One rare day, I remember little about him in any regard, Fa told me interesting things that I was too young to absorb
I remember “coydog” that day, probably he used that word with the other men there, felt hats, overalls, boots, bolt-action deer rifles and shotguns, in front of Todd’s Garage
Hiding behind Fa’s leg, staring up at four coyotes hanging from the door track of the garage buck-shot torn and bloodied dead, grizzled reddish ruff and guard hair shiny bronze brown gray
Feeling the sinew of the back of his knee, the tightness behind his thigh, his muscle flex when he shifted his weight standing there
My first gawk at kill, cut and slash, skin and skewer
I don’t remember his shoes, his shirts, and thinking of his hands I see only knuckles dragging on a camel
The past has extremely selective depths
“Nine-tenths of our lives is well forgotten in the living” (William Carlos Williams)

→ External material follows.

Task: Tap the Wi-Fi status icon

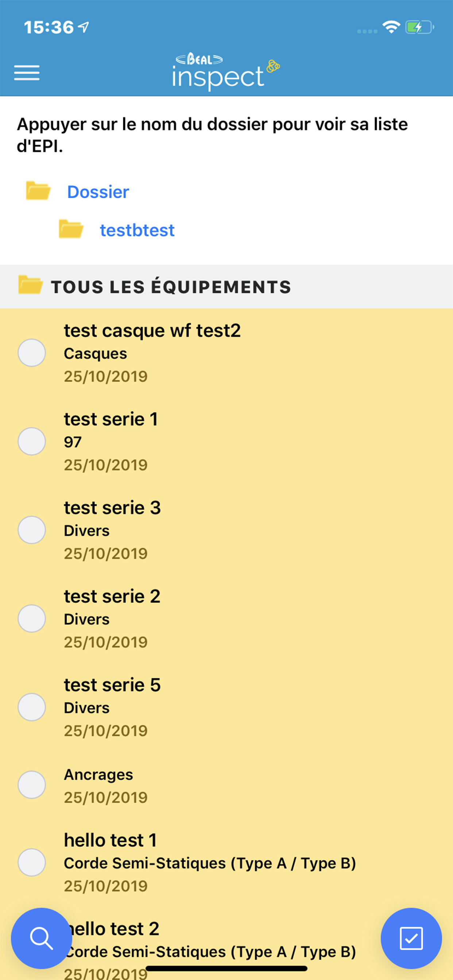Action: click(x=391, y=27)
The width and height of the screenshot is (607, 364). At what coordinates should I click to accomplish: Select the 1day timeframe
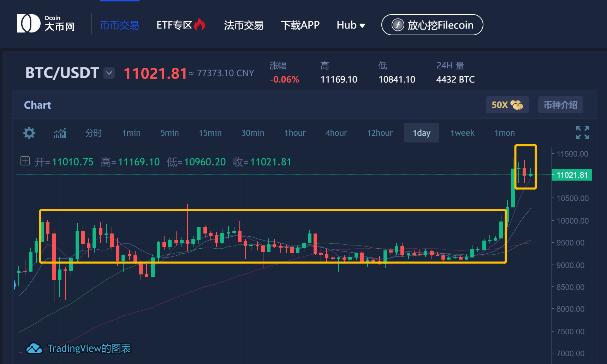(x=421, y=133)
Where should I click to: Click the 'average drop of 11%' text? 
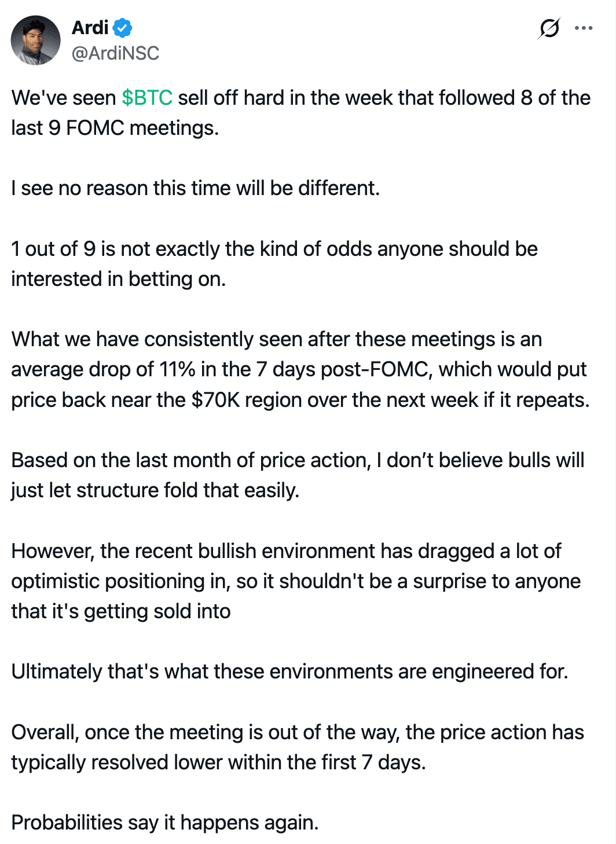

After the coyotes hanging from that garage door’s track, Fa was the next dead being, one leg twisted askew on the stable floor where he had shot himself
At his age that coydog day, pulling a hill at maximum stand-in-the-saddle torque my road bike’s frame snapped at the dropout on the freewheel side
Pulling that hill against the rising sun
Under which the Dadaab Refugee Camp, eerily broadening and seething, shelters well over a quarter of a million people in arid Kenyan bushveld between Garissa and the Somalia border
Under which are the hundreds of thousands on the Balkan route, two million seven hundred thousand migrants locked down in Turkey, only ten percent of whom are sheltered in camps
All those left in migrationalstasis in Slovenia, Macedonia, Greece, Croatia and Serbia, all borders shut now
And those on the threshold of the UK stuck in what is called The Jungle near the mouth of the Euro Tunnel in Calais
Fated, displaced people from World War Two were known as DPs and considered tubercular, pitiful and lice-infested
Whether trying to get home from the German concentration camps, to a Palestine not yet Israel, or to the Americas or Australia
Desperate, destitute, abject victims of the Machtpolitik of general war
Seemingly resigned
These present refugee migrants are more enraged than abject, often not destitute, victims of Islam’s vicissitudes, interventionism and civil war
In 2014, two hundred and eighty thousand came into Europe and more than a million eight hundred thousand arrived safely in 2015 as around five thousand children women and men died in the waters of the Mediterranean and Aegean
At the end of 2015’s summer EU ministers voted by a majority to relocate just a hundred and sixty thousand EU-wide, to apply only to people already in Italy and Greece
Throughout Africa there are two and half million refugees
Ten percent of the people living in Jordan are refugees and a quarter of all the people in Lebanon have arrived from Syria or somewhere else
Civil war in Syria is the pivotal event in all of this, the US invasion of Iraq was the underlying cause
The unvaryingly poorly equipped desert-crossing migrants of the Mexican US border who set out on foot die even more frequently than those crossing from Libya by sea
Such is our desperate, unforgiveable inventory
But its horror lies outside
Private dilemmas in stable societies typically are petty, like dealing with popped bicycle frames with a weld at the thin narrow dropout of course being iffy
Hair transplants, enhancements, shaved pubes, shapeware, logo clothes, nails, the self-absorptive inventory of our private lives, with other concerns the spectrums of cable and Wi-Fi service, our device, income, clothes, car or truck, and hair, hair, hair
Angst that chews mildly on us
“Cognitive relativism is nonsense, moral relativism is tragic” (Ernest Gellner)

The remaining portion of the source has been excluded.